There was good news in the fight against predatory consumer lending yesterday as two online predators were forced to pay back more than $9 million in ill-gotten revenue. This announcement is from Attorney General Roy Cooper’s office:
CashCall, Western Sky to pay NC $9 million plus for illegal loans
Online fast cash lender that charged excessive interest rates now banned from business
North Carolina consumers who took out loans from online fast cash lenders CashCall and Western Sky will share more than $9 million in refunds under a settlement approved by the court, Attorney General Roy Cooper and Commissioner of Banks Ray Grace announced today.
“Instead of pulling you out of the ditch, these kinds of loans sink borrowers deeper and deeper in debt,” Cooper said. “North Carolinians who fall prey to these unfair and unlawful loans deserve relief.”
“We expect those who lend to North Carolina consumers to do so legally,” said Grace. “The defendants sought to circumvent the law in order to charge consumers illegal fees and interest rates resulting in a cycle of debt. This hurts not just consumers but other licensed lenders that abide by the law.”
In December 2013, Cooper and the North Carolina Office of the Commissioner of Banks filed suit against CashCall, Western Sky and related companies for violating North Carolina laws that ban excessive interest rates on small consumer loans. According to the complaint, financially strapped North Carolina consumers who took out personal loans of $850 to $10,000 from the defendants faced annual interest rates of 89 to 342 percent, far in excess of rates allowed under state law. In August 2015, at the request of Cooper and the Commissioner of Banks, the court banned the companies from making or collecting on loans in North Carolina.

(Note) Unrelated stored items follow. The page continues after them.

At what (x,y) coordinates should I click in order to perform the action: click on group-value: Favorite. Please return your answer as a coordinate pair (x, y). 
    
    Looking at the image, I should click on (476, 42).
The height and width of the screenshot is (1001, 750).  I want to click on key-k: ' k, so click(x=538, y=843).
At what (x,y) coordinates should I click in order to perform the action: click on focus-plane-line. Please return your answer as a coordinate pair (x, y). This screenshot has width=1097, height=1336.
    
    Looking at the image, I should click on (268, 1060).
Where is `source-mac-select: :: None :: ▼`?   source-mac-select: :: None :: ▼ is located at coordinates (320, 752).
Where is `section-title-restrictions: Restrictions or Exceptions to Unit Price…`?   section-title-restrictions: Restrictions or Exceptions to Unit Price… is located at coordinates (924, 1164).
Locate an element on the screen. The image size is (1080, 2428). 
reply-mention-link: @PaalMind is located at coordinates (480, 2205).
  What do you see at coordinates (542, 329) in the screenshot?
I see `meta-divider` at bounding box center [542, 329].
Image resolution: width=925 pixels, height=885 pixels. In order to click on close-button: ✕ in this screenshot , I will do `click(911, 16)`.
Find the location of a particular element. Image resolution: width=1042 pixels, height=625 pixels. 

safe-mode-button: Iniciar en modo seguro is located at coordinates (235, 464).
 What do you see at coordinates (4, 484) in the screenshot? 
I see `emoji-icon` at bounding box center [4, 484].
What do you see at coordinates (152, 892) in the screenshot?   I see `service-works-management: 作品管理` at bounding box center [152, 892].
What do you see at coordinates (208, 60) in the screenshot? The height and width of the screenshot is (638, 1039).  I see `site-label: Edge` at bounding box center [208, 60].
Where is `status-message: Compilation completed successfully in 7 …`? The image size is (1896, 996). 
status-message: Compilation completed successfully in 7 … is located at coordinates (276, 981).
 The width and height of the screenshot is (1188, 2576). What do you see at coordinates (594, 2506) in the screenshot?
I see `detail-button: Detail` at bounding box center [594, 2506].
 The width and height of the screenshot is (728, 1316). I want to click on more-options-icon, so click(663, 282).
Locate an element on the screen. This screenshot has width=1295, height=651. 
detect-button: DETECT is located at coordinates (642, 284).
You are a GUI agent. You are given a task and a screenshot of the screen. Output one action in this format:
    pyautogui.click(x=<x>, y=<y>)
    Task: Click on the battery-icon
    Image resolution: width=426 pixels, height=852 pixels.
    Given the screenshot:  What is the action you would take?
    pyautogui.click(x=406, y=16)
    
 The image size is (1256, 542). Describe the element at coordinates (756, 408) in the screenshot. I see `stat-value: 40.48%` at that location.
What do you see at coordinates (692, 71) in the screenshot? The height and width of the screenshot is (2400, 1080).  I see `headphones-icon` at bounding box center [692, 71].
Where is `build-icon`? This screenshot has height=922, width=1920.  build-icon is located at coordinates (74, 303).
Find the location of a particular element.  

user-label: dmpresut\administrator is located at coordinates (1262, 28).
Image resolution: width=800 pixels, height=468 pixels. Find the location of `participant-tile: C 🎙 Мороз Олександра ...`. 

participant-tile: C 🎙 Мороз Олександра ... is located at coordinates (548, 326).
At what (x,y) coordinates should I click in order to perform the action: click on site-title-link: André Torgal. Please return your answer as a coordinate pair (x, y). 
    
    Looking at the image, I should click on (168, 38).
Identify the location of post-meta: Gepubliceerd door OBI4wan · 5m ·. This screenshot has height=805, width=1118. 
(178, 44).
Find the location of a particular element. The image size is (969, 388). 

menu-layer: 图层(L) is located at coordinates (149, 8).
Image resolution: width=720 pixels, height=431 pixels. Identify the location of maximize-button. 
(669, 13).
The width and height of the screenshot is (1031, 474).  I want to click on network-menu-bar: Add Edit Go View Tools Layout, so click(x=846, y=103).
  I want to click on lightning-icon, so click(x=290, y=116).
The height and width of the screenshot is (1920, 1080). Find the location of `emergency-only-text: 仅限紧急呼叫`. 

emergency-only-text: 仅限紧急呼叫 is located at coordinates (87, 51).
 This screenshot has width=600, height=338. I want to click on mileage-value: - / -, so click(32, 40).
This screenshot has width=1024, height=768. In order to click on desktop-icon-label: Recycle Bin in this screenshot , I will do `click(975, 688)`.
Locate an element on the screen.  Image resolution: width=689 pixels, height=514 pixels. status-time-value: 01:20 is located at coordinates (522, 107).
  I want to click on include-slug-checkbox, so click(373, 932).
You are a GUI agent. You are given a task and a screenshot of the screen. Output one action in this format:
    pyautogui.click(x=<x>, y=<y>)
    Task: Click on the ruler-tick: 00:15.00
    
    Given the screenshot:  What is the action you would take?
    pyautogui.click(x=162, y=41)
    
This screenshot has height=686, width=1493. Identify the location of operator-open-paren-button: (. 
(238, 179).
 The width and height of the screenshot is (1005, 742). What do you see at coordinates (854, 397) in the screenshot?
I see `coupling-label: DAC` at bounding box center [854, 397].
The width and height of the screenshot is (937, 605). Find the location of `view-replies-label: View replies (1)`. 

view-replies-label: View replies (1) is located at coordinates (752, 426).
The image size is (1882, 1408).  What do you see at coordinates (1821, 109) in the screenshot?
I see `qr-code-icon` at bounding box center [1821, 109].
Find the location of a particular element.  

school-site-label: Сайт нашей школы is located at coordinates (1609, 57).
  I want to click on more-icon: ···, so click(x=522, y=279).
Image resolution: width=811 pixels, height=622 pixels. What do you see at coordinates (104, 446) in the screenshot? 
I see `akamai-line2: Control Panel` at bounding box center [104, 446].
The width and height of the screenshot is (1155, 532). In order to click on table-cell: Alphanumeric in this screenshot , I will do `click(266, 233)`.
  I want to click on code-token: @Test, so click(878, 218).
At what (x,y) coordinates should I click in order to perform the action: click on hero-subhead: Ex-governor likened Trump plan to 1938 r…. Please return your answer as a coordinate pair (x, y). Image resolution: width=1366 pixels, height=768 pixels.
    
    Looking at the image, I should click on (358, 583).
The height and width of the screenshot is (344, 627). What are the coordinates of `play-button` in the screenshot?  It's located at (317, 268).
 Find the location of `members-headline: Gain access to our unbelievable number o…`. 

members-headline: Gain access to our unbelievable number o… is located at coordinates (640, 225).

Cooper said he was encouraged by a proposed new federal rule that gives more protections to borrowers nationwide but warned the rule is weaker than North Carolina’s law which outlaws payday lending. Currently there is no federal rule on payday loans. Though the proposed rule doesn’t preempt state law it fails to cap interest rates or give consumers the same protections afforded to members of the military.
“Though our state’s laws are stronger, tougher rules for payday lenders just over state lines could help protect North Carolina borrowers who seek loans outside state borders,” Cooper said.